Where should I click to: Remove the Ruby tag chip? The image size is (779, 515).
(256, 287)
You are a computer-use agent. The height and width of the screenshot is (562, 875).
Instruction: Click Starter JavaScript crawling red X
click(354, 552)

+ + + +

● WORK TO DO: Convert the material above into a Markdown table with two columns, Line No. and Content, one row per line, leaving out any blank lines.

● RESULT FOR THIS TASK:
| Line No. | Content |
|---|---|
| 1 | Where should I click to: Remove the Ruby tag chip? The image size is (779, 515). |
| 2 | (256, 287) |
| 3 | You are a computer-use agent. The height and width of the screenshot is (562, 875). |
| 4 | Instruction: Click Starter JavaScript crawling red X |
| 5 | click(354, 552) |